◆ **WHAT YOU NEED TO DO**: Only the line containing "الاتصالات (75, 2327)" and the lines after it, through the end of the entries, should be output exactly.

———

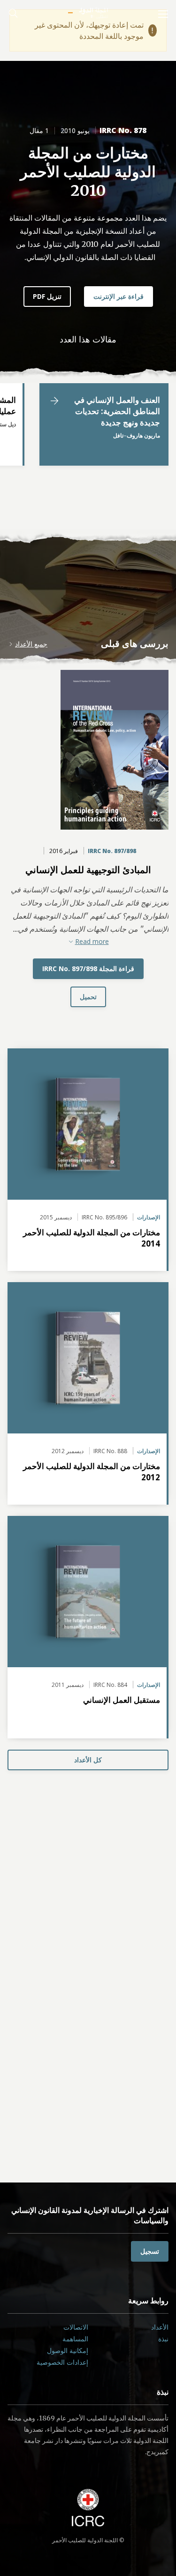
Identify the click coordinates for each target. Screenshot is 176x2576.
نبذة (163, 2338)
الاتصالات (75, 2327)
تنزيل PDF (47, 296)
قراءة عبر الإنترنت (118, 296)
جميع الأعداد (31, 643)
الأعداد (159, 2327)
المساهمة (75, 2338)
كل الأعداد (88, 1759)
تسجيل (149, 2251)
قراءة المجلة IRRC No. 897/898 (88, 968)
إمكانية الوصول (67, 2350)
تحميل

———

◆ **SOLUTION TO THE PROBLEM**:
الاتصالات (75, 2327)
تنزيل PDF (47, 296)
قراءة عبر الإنترنت (118, 296)
جميع الأعداد (31, 643)
الأعداد (159, 2327)
المساهمة (75, 2338)
كل الأعداد (88, 1759)
تسجيل (149, 2251)
قراءة المجلة IRRC No. 897/898 (88, 968)
إمكانية الوصول (67, 2350)
تحميل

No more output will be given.